Sam Bennett (24 ans) a refusé de descendre du bus de l’équipe Bora-Argon 18 pour nous parler, lundi avant la 16e étape entre Port-de-Péage et Gap. 168e et lanterne rouge du Tour de France avec près de 3h30 de retard au classement général sur Chris Froome, le sprinteur irlandais symbolise la crainte des coureurs du Tour de rejoindre les Champs Elysées dimanche à cette place. Elle était pourtant un véritable objectif pour beaucoup d’entre eux au siècle précédent. 20 Minutes vous explique pourquoi ce n'est plus du tout le cas.

1. Se cacher dans les granges est aujourd'hui interdit

Durant une grande partie du 20e siècle, certains coureurs étaient délibérément prêts à perdre quelques minutes par-ci par-là pour finir derniers. La situation, qui semble si désuète aujourd’hui, était encore plus cocasse sur le Tour d’Italie, où un dossard noir était symboliquement attribué au dernier coureur, entre 1946 et 1951, avant d’être remis au goût du jour en 2008.

Cette bataille si particulière dans le Giro a notamment poussé à la fin des années 40 Sante Carollo et Louis Malabrocca à se cacher dans des bars et des granges, ou à percer leurs propres roues pour tenter de perdre le plus de temps possible ! On vous parle d’un temps…

 

2. Ca fait mal à l'orgueil

 

« C’est la première grande course dans la carrière de Sam Bennett et ce n’est vraiment pas dans son caractère de finir dernier. Il le vit donc mal », explique son manager Ralph Denk pour justifier le refus d’interview du sprinteur de l’équipe Bora-Argon 18. Avant d’attaquer quatre jours dans les Alpes à partir de ce mercredi, Bryan Nauleau (165e) compte de son côté 25 minutes d’avance sur Sam Bennett.

« Si je finis à cette dernière place dimanche, c’est vraiment que je n’ai pas eu d’autre choix. C’est sûr qu’on parle plus du dernier que de l’avant-dernier mais pour mon orgueil personnel, je ferai tout afin de ne pas être lanterne rouge », annonce clairement le coureur d’Europcar de 27 ans, qui a souffert de la fièvre dans les Pyrénées.

3. Les criteriums ne rapportent plus rien

« Il y a une vingtaine d’années, c’était quelque chose d’important, se souvient Yvon Sanquer. Et ce notamment sur un aspect pécuniaire car la lanterne rouge était automatiquement invitée à des critériums en août. » Les temps ont bien changé car le manager de l’équipe Cofidis, comme tous les autres présents sur le Tour, ne tient vraiment pas à compter dans ses rangs le dernier coureur de la Grande Boucle.

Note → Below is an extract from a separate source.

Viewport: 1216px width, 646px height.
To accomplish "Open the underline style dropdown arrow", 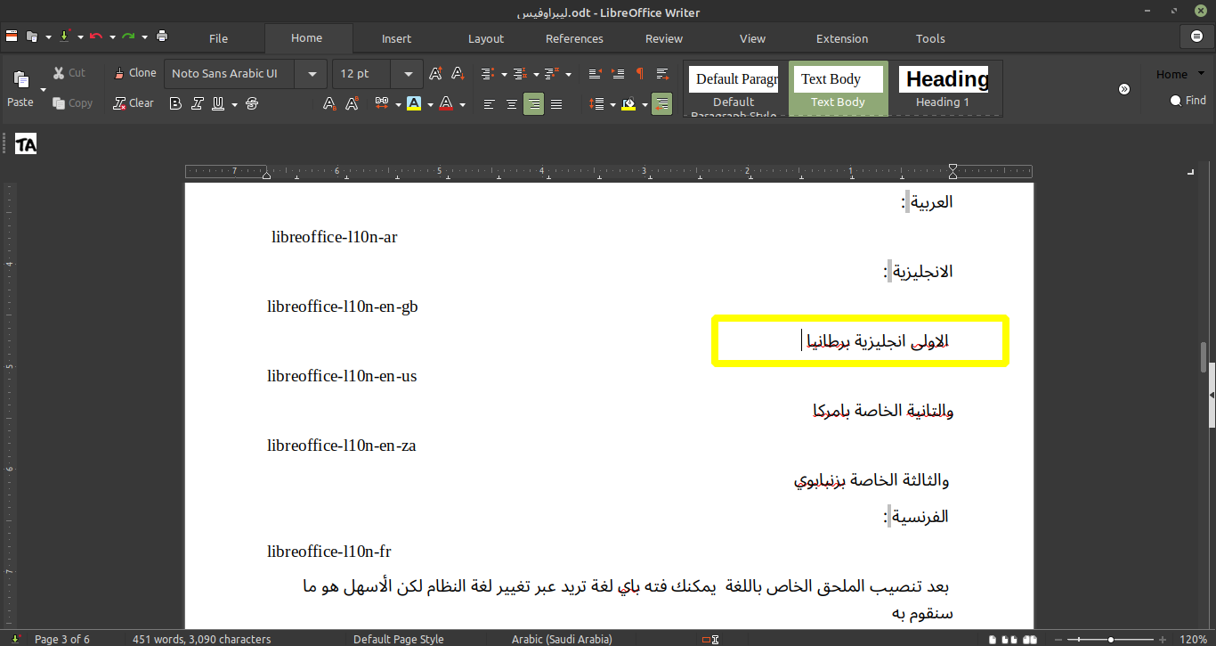I will pyautogui.click(x=234, y=104).
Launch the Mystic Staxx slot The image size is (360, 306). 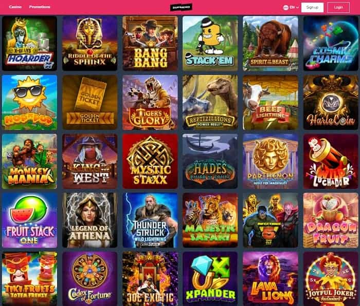click(x=150, y=161)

« Cette dernière place est devenue au mieux anecdotique. Les coureurs ne la voient pas comme une humiliation mais ils ne vont pas chercher à l’obtenir. Leur seul but est d’entrer chaque jour dans des délais qui sont très pointus », souligne Yvon Sanquer, qui compte deux protégés (Nicolas Edet et Kenneth Van Bilsen) dans les 15 dernières places.

4. Les managers détestent les loosers

La lanterne rouge est désormais vouée à s’attirer la sympathie du public et les foudres de son manager, comme le résume le savoureux échange en 2010 entre Marc Madiot et son coureur Anthony Roux, un temps lanterne rouge lors de cette édition.

« C’est la loose d’être dernier, on fait du rétropédalage. Tu te démerdes comme tu veux mais je t’interdis de finir à cette place », a alors pesté le manager de la FDJ (à partir de 4'15'' sur la vidéo ci-dessous). Autant dire que Sébastien Chavanel (FDJ), l'avant-dernier aurait tout intérêt de guetter d’un peu plus près le classement, et surtout de croiser les doigts pour que Sam Bennett n’abandonne pas dans les Alpes.

« Ah bon, je suis avant-dernier ? Je ne regarde jamais le classement. Quelque part, finir 50e ou 150e ne change rien du tout. Ma seule fierté serait d’arriver au bout de ce Tour de France et je ne vais pas chercher à finir dernier », assure-t-il.